**WHAT IS NEEDED:** Each entry below needs to be copied exactly, with nothing dropped.

**DATASET EXCERPTS:**
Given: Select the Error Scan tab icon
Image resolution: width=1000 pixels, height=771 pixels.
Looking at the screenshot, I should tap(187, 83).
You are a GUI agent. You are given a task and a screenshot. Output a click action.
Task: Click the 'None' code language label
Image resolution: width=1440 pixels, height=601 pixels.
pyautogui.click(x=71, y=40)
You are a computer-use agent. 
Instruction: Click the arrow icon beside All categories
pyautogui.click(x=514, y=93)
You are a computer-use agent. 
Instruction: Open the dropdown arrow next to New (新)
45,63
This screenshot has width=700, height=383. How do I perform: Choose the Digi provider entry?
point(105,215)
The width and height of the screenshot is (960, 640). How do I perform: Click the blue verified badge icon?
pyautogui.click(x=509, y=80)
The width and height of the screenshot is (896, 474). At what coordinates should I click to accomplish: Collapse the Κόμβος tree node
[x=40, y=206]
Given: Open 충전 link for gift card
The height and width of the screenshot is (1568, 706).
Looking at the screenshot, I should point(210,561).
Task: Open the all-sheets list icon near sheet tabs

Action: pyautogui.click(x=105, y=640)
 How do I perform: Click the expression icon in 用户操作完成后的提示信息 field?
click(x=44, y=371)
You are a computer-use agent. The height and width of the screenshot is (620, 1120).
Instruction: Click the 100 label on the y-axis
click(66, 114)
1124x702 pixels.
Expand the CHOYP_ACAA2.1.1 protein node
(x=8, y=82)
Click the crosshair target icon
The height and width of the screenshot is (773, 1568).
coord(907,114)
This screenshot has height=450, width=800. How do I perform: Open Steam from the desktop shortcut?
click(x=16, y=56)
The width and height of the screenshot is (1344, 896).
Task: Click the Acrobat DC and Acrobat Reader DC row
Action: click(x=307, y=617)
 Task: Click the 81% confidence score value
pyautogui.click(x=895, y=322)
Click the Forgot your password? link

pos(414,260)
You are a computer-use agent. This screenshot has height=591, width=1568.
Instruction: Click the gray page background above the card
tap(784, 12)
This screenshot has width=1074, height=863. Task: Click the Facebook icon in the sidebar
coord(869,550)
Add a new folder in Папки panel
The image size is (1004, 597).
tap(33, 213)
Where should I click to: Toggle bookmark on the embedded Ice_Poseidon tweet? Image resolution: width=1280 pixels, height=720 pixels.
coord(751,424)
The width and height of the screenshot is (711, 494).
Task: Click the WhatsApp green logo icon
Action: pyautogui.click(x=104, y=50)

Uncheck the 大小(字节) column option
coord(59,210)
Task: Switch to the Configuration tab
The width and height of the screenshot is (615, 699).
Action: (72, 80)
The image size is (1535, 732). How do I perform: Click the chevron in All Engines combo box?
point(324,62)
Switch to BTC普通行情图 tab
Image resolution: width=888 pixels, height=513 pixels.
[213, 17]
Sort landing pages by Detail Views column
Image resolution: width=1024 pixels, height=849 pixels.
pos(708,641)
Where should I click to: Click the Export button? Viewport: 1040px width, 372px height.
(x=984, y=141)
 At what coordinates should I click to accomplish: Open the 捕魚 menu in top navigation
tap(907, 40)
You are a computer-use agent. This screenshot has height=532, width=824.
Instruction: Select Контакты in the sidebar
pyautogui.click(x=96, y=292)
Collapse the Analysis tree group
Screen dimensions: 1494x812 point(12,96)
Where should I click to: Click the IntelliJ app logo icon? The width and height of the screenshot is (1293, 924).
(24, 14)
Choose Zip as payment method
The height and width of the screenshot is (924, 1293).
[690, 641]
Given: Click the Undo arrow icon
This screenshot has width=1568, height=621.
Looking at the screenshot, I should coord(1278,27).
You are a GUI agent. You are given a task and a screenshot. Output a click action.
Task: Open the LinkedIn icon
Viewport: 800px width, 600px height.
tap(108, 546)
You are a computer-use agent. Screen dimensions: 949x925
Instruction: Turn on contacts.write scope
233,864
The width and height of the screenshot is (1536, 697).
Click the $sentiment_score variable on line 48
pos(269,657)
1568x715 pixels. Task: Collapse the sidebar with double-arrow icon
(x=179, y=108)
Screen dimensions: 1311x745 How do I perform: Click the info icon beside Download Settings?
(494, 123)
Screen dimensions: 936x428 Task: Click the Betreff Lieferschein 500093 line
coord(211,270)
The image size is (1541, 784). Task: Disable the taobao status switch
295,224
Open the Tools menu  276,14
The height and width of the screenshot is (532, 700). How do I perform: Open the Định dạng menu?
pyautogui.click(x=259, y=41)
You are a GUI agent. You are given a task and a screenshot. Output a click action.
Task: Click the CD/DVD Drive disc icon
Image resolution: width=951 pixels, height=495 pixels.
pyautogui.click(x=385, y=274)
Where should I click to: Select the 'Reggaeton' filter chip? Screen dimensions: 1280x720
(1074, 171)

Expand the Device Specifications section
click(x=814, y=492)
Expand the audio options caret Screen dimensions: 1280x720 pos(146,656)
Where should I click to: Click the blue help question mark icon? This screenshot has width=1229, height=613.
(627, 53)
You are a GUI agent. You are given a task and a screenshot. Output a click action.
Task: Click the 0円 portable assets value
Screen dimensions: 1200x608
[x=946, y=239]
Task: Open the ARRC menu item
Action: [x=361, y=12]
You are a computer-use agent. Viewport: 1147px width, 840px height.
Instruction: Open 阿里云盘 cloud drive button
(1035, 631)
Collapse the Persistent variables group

**REPLY:**
Given: Select the Error Scan tab icon
Image resolution: width=1000 pixels, height=771 pixels.
Looking at the screenshot, I should tap(187, 83).
You are a GUI agent. You are given a task and a screenshot. Output a click action.
Task: Click the 'None' code language label
Image resolution: width=1440 pixels, height=601 pixels.
pyautogui.click(x=71, y=40)
You are a computer-use agent. 
Instruction: Click the arrow icon beside All categories
pyautogui.click(x=514, y=93)
You are a computer-use agent. 
Instruction: Open the dropdown arrow next to New (新)
45,63
This screenshot has width=700, height=383. How do I perform: Choose the Digi provider entry?
point(105,215)
The width and height of the screenshot is (960, 640). How do I perform: Click the blue verified badge icon?
pyautogui.click(x=509, y=80)
The width and height of the screenshot is (896, 474). At what coordinates should I click to accomplish: Collapse the Κόμβος tree node
[x=40, y=206]
Given: Open 충전 link for gift card
The height and width of the screenshot is (1568, 706).
Looking at the screenshot, I should point(210,561).
Task: Open the all-sheets list icon near sheet tabs

Action: pyautogui.click(x=105, y=640)
 How do I perform: Click the expression icon in 用户操作完成后的提示信息 field?
click(x=44, y=371)
You are a computer-use agent. The height and width of the screenshot is (620, 1120).
Instruction: Click the 100 label on the y-axis
click(66, 114)
1124x702 pixels.
Expand the CHOYP_ACAA2.1.1 protein node
(x=8, y=82)
Click the crosshair target icon
The height and width of the screenshot is (773, 1568).
coord(907,114)
This screenshot has height=450, width=800. How do I perform: Open Steam from the desktop shortcut?
click(x=16, y=56)
The width and height of the screenshot is (1344, 896).
Task: Click the Acrobat DC and Acrobat Reader DC row
Action: click(x=307, y=617)
 Task: Click the 81% confidence score value
pyautogui.click(x=895, y=322)
Click the Forgot your password? link

pos(414,260)
You are a computer-use agent. This screenshot has height=591, width=1568.
Instruction: Click the gray page background above the card
tap(784, 12)
This screenshot has width=1074, height=863. Task: Click the Facebook icon in the sidebar
coord(869,550)
Add a new folder in Папки panel
The image size is (1004, 597).
tap(33, 213)
Where should I click to: Toggle bookmark on the embedded Ice_Poseidon tweet? Image resolution: width=1280 pixels, height=720 pixels.
coord(751,424)
The width and height of the screenshot is (711, 494).
Task: Click the WhatsApp green logo icon
Action: pyautogui.click(x=104, y=50)

Uncheck the 大小(字节) column option
coord(59,210)
Task: Switch to the Configuration tab
The width and height of the screenshot is (615, 699).
Action: (72, 80)
The image size is (1535, 732). How do I perform: Click the chevron in All Engines combo box?
point(324,62)
Switch to BTC普通行情图 tab
Image resolution: width=888 pixels, height=513 pixels.
[213, 17]
Sort landing pages by Detail Views column
Image resolution: width=1024 pixels, height=849 pixels.
pos(708,641)
Where should I click to: Click the Export button? Viewport: 1040px width, 372px height.
(x=984, y=141)
 At what coordinates should I click to accomplish: Open the 捕魚 menu in top navigation
tap(907, 40)
You are a computer-use agent. This screenshot has height=532, width=824.
Instruction: Select Контакты in the sidebar
pyautogui.click(x=96, y=292)
Collapse the Analysis tree group
Screen dimensions: 1494x812 point(12,96)
Where should I click to: Click the IntelliJ app logo icon? The width and height of the screenshot is (1293, 924).
(24, 14)
Choose Zip as payment method
The height and width of the screenshot is (924, 1293).
[690, 641]
Given: Click the Undo arrow icon
This screenshot has width=1568, height=621.
Looking at the screenshot, I should coord(1278,27).
You are a GUI agent. You are given a task and a screenshot. Output a click action.
Task: Open the LinkedIn icon
Viewport: 800px width, 600px height.
tap(108, 546)
You are a computer-use agent. Screen dimensions: 949x925
Instruction: Turn on contacts.write scope
233,864
The width and height of the screenshot is (1536, 697).
Click the $sentiment_score variable on line 48
pos(269,657)
1568x715 pixels. Task: Collapse the sidebar with double-arrow icon
(x=179, y=108)
Screen dimensions: 1311x745 How do I perform: Click the info icon beside Download Settings?
(494, 123)
Screen dimensions: 936x428 Task: Click the Betreff Lieferschein 500093 line
coord(211,270)
The image size is (1541, 784). Task: Disable the taobao status switch
295,224
Open the Tools menu  276,14
The height and width of the screenshot is (532, 700). How do I perform: Open the Định dạng menu?
pyautogui.click(x=259, y=41)
You are a GUI agent. You are given a task and a screenshot. Output a click action.
Task: Click the CD/DVD Drive disc icon
Image resolution: width=951 pixels, height=495 pixels.
pyautogui.click(x=385, y=274)
Where should I click to: Select the 'Reggaeton' filter chip? Screen dimensions: 1280x720
(1074, 171)

Expand the Device Specifications section
click(x=814, y=492)
Expand the audio options caret Screen dimensions: 1280x720 pos(146,656)
Where should I click to: Click the blue help question mark icon? This screenshot has width=1229, height=613.
(627, 53)
You are a GUI agent. You are given a task and a screenshot. Output a click action.
Task: Click the 0円 portable assets value
Screen dimensions: 1200x608
[x=946, y=239]
Task: Open the ARRC menu item
Action: [x=361, y=12]
You are a computer-use agent. Viewport: 1147px width, 840px height.
Instruction: Open 阿里云盘 cloud drive button
(1035, 631)
Collapse the Persistent variables group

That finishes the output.